Philip McHugh December 17th 2019 - 2 minute read

The pound was left mostly rangebound yesterday, with release of some underwhelming UK PMI figures putting the kibosh on an initial rally.

Sterling remains muted this morning, with GBP/EUR dipping to €1.1898, GBP/USD subdued at $1.3257, and GBP/CAD flat at C$1.7463. GBP/AUD and GBP/NZD are holding steady at AU$1.9337 and NZ$2.0120 respectively.

Looking ahead, the publication of the UK’s latest employment report could keep the pressure on GBP exchange rates this morning as economists predict another drop in wage growth.

What’s been happening?

The pound initially got off to a strong start this week, jumping out of the gate as it was buoyed by diminished no-deal Brexit fears and hopes for some political stability following Boris Johnson’s decisive election win last Thursday.

However Sterling quickly found itself having to walk back these gains following the publication of the UK’s latest PMI figures.

These indicated growth in the private sector slumped to a new three-year low in December, sparking fears the UK economy as a whole could face contraction in the fourth quarter.

GBP exchange rates then weakened further overnight amid renewed Brexit concerns on reports Boris Johnson will pass a bill ruling out an extension to the transition period.

The publication of the Eurozone’s own PMI figures also proved the main catalyst of movement for the euro yesterday, with a disappointing manufacturing PMI capping any upside in the single currency.

Meanwhile, a prevailing selling bias sent the US dollar lower on Monday.

This came partly on the back of a weaker-than-expected Empire State Manufacturing index, but appeared mostly driven by Friday’s announcement of a US-China trade deal.

What’s coming up?

On the docket today we have the publication of the UK’s employment report.
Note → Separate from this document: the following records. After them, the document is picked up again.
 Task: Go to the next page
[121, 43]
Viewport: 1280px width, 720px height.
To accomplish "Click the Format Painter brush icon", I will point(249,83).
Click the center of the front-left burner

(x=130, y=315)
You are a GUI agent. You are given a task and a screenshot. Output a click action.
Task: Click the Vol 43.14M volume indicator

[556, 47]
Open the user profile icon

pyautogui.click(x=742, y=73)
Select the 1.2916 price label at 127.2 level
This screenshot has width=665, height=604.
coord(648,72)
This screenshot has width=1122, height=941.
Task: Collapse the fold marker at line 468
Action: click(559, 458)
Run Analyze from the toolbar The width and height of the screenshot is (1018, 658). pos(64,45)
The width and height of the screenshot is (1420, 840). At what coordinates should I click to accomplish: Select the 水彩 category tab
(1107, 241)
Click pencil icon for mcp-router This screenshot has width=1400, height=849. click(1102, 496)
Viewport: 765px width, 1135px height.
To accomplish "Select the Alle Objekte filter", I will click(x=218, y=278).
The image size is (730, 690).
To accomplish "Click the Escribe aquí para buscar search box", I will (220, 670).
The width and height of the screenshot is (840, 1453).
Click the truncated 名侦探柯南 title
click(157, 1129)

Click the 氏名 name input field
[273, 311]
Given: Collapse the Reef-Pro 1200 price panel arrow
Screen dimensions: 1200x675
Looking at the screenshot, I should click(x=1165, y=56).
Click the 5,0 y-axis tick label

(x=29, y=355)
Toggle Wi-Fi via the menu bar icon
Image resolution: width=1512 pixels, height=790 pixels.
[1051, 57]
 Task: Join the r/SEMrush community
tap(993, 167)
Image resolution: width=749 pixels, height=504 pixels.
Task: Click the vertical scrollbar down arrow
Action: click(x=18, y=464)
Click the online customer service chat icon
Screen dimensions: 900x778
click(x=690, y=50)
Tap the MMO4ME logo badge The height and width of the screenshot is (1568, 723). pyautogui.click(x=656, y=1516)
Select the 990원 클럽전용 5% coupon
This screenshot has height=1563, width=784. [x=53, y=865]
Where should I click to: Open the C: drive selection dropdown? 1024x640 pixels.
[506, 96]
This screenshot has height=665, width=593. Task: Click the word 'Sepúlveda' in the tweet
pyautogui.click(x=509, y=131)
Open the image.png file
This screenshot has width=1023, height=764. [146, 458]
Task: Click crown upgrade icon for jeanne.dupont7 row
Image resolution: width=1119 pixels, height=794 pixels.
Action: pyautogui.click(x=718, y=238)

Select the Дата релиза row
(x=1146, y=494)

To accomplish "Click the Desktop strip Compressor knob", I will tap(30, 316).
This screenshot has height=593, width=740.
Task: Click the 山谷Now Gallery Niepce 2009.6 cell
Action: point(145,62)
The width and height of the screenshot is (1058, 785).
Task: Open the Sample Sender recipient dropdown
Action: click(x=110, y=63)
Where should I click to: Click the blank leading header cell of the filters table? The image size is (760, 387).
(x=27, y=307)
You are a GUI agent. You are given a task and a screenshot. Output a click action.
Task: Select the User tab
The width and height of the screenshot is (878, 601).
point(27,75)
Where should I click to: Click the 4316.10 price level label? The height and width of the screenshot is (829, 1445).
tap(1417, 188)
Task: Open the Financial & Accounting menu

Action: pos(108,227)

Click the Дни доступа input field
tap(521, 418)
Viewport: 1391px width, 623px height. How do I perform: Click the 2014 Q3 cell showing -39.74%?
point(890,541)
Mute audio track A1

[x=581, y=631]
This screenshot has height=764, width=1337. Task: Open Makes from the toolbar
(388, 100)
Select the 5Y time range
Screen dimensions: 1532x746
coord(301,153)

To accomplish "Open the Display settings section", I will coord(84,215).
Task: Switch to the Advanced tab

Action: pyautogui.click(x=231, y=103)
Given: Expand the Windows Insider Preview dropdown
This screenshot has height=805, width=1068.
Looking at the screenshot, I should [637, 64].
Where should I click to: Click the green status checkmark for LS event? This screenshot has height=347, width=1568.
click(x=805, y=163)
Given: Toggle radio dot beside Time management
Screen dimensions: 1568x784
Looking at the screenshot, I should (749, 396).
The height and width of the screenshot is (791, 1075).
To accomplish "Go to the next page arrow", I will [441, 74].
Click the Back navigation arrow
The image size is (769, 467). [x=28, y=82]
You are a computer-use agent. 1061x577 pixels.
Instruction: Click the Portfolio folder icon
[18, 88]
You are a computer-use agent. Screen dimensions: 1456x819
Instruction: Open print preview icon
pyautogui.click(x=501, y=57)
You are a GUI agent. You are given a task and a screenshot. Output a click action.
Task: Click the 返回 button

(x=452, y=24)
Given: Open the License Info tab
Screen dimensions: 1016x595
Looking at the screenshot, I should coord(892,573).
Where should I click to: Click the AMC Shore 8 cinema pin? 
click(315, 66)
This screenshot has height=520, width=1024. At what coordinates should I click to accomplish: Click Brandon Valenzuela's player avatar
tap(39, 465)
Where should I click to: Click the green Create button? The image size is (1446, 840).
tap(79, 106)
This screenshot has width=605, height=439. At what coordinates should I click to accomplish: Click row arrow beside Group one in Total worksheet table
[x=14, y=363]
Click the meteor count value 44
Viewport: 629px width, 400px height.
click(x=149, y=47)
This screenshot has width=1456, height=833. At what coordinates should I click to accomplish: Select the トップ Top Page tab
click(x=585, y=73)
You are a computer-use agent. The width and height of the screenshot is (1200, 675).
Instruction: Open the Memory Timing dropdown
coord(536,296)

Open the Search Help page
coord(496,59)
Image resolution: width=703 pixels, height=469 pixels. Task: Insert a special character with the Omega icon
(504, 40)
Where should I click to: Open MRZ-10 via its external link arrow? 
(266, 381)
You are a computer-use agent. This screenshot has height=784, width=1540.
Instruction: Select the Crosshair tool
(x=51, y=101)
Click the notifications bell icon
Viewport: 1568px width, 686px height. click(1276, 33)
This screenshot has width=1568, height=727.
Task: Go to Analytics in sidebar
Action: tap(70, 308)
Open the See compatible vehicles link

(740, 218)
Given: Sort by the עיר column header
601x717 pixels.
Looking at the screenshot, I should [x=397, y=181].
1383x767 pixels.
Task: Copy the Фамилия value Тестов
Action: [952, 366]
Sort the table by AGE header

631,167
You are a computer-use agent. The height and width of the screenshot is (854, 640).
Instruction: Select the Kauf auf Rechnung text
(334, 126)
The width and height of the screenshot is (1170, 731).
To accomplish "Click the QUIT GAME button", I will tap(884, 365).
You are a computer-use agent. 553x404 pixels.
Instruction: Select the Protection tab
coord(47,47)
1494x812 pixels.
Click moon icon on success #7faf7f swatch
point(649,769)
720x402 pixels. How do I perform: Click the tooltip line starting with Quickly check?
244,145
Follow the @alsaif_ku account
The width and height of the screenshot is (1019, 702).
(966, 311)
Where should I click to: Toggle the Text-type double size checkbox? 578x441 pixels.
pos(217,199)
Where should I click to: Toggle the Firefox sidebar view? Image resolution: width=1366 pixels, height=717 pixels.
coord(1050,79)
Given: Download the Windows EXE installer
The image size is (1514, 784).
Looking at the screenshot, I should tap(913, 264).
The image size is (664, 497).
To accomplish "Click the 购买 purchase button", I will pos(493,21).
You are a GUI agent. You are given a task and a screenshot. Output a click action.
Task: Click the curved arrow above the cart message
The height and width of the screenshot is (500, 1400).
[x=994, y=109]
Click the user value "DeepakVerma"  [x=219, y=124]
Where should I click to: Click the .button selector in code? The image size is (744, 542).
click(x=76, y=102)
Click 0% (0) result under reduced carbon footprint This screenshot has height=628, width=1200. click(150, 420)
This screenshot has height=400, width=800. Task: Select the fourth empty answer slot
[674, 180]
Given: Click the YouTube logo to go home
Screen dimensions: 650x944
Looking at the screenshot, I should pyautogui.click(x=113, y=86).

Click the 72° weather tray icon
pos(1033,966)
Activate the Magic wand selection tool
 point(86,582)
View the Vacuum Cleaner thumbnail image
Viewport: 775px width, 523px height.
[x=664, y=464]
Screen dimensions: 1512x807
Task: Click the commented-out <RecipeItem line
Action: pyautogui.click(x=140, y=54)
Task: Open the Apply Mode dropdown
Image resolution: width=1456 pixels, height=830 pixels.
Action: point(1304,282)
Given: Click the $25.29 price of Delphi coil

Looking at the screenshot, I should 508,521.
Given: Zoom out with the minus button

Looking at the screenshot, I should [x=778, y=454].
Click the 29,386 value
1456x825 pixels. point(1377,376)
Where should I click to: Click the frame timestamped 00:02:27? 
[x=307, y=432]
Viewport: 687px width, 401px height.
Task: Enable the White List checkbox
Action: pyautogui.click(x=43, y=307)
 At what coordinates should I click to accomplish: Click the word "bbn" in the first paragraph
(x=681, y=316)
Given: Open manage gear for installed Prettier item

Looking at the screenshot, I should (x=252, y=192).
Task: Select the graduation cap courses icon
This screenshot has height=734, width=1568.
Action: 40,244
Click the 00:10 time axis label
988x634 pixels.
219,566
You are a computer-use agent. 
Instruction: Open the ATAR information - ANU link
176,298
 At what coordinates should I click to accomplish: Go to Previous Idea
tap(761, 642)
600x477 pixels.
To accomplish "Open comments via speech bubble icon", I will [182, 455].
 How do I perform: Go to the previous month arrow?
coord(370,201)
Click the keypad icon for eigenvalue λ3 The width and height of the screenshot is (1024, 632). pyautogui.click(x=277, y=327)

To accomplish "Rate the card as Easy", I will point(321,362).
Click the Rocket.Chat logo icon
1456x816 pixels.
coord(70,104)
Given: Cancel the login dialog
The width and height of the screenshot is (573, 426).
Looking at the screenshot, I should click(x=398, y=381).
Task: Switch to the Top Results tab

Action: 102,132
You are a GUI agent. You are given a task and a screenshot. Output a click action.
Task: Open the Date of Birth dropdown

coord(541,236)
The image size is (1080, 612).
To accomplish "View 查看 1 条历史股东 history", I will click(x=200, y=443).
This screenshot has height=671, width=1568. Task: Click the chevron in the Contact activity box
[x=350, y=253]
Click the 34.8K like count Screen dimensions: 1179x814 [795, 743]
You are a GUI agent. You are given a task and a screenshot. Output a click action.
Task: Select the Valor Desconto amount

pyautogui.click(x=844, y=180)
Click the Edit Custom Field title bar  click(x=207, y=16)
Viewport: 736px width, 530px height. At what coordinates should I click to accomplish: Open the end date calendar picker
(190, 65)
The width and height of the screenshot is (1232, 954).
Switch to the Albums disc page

This may keep a cap on the pound as economists forecast that the data will show the unemployment rate ticked up to 3.9% in October.

However the accompanying earnings figures could prove to be the main drag on Sterling today as wage growth is forecast to drop to just 3.4% over the same period.

Across the pond, the publication of the latest US industrial production figures could help the US dollar recoup some ground this afternoon on the expectation that factory output will have rebounded in November.

The euro may struggle to find momentum today in the absence of any notable Eurozone data. Markets will look to a speech by European Central Bank President Christine Lagarde on Wednesday for guidance.